Capabilities before vendors. The discipline of naming, contracting, and writing a baseline eval before a model integration is approved sounds obvious and is almost never how it goes in practice. If a team cannot write the eval, they do not have a capability — they have a wish. Most AI roadmaps are made of wishes presented as capabilities.
Honest world model. The version of business reality that the AI operates on is rarely the same as the version the marketing CRM shows. The gap between the two is where most production AI fails silently. Naming this gap explicitly — and forcing the AI to query the honest version — is more important than picking the right model.
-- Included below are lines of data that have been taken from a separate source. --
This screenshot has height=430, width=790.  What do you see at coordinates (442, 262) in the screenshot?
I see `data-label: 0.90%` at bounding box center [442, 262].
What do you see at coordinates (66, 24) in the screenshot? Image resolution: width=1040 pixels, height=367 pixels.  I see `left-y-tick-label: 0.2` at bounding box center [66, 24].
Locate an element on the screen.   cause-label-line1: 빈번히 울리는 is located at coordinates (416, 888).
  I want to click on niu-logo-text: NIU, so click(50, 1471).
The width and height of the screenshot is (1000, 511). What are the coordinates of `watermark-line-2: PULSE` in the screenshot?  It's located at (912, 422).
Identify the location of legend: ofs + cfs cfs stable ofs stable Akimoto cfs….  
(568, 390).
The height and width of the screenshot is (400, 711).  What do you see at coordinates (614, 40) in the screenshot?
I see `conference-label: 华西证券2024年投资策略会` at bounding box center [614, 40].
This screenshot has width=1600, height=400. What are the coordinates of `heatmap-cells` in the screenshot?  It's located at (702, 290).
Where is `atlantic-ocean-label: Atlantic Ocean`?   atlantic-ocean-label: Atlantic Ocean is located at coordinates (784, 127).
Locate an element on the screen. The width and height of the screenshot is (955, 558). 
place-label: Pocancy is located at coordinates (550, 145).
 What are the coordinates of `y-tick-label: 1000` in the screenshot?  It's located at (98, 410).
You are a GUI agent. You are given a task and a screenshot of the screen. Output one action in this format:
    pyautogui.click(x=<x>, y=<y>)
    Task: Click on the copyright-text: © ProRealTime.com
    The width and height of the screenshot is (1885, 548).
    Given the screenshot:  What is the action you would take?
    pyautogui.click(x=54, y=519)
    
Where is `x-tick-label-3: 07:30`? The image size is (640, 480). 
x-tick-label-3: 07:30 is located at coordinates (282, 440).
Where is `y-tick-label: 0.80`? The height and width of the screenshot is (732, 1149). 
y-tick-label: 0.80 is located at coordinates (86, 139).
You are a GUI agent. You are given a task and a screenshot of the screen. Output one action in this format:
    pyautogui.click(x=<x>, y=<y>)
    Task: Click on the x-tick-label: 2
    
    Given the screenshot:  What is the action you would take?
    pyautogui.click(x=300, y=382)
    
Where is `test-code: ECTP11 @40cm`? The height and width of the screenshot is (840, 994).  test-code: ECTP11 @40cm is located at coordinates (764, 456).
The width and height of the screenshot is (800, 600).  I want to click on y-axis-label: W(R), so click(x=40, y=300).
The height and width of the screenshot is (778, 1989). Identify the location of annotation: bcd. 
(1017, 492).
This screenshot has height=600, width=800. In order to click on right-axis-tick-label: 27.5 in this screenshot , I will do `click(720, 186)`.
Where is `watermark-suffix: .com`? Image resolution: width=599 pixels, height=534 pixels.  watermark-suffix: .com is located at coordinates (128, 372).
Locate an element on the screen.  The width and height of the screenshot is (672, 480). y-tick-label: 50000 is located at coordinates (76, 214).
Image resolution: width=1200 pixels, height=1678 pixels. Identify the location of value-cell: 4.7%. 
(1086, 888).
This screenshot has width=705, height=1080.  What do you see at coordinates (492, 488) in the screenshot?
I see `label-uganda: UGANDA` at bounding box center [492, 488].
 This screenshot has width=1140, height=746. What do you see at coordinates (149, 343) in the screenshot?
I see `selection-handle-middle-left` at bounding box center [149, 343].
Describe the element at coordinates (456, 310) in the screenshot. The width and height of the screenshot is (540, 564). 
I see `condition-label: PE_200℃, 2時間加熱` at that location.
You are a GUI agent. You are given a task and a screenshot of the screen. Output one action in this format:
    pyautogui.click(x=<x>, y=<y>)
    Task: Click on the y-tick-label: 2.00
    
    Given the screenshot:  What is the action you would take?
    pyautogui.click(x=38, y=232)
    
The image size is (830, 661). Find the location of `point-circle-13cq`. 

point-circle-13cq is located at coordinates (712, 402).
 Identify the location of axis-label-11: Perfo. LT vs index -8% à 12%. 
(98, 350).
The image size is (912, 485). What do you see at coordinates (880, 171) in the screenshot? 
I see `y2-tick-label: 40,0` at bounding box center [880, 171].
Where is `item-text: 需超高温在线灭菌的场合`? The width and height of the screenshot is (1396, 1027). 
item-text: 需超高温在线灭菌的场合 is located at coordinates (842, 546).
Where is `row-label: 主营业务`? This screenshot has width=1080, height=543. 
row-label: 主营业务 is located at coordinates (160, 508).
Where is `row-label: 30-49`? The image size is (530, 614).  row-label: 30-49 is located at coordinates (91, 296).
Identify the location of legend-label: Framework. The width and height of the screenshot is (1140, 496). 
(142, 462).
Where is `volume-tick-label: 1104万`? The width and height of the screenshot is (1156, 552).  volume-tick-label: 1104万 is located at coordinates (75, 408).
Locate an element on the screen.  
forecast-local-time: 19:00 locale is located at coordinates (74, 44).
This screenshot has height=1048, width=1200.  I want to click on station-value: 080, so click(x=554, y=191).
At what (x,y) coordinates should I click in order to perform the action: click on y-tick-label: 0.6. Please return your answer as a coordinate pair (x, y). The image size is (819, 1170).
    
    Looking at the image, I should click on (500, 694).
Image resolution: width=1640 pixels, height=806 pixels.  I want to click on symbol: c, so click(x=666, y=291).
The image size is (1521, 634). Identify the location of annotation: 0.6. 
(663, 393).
The 90-day DRI rotation. A directly-responsible individual with cross-team authority capped at 90 days is the part of the framework I find most counterintuitive and most worth thinking about. The cap is what prevents authority from concentrating into permanent middle management. The risk is that 90 days is too short for complex initiatives. The upside is clean handoffs.
Closing
The Block framework is good not because it is novel — most of these ideas live in books from 2010 — but because it forces a specific order of operations. Capabilities, then world model, then intelligence layer, then interfaces. Not the other way around. Most companies build inverted: they ship an interface, monkey-patch the intelligence to make it work, run on whatever world model the previous CRM left behind, and treat capabilities as an afterthought.
That order produces software that demos well and rots fast. The Block order produces software that demos slowly and compounds. In an AI cycle where leverage is everything, I know which one I would rather be building.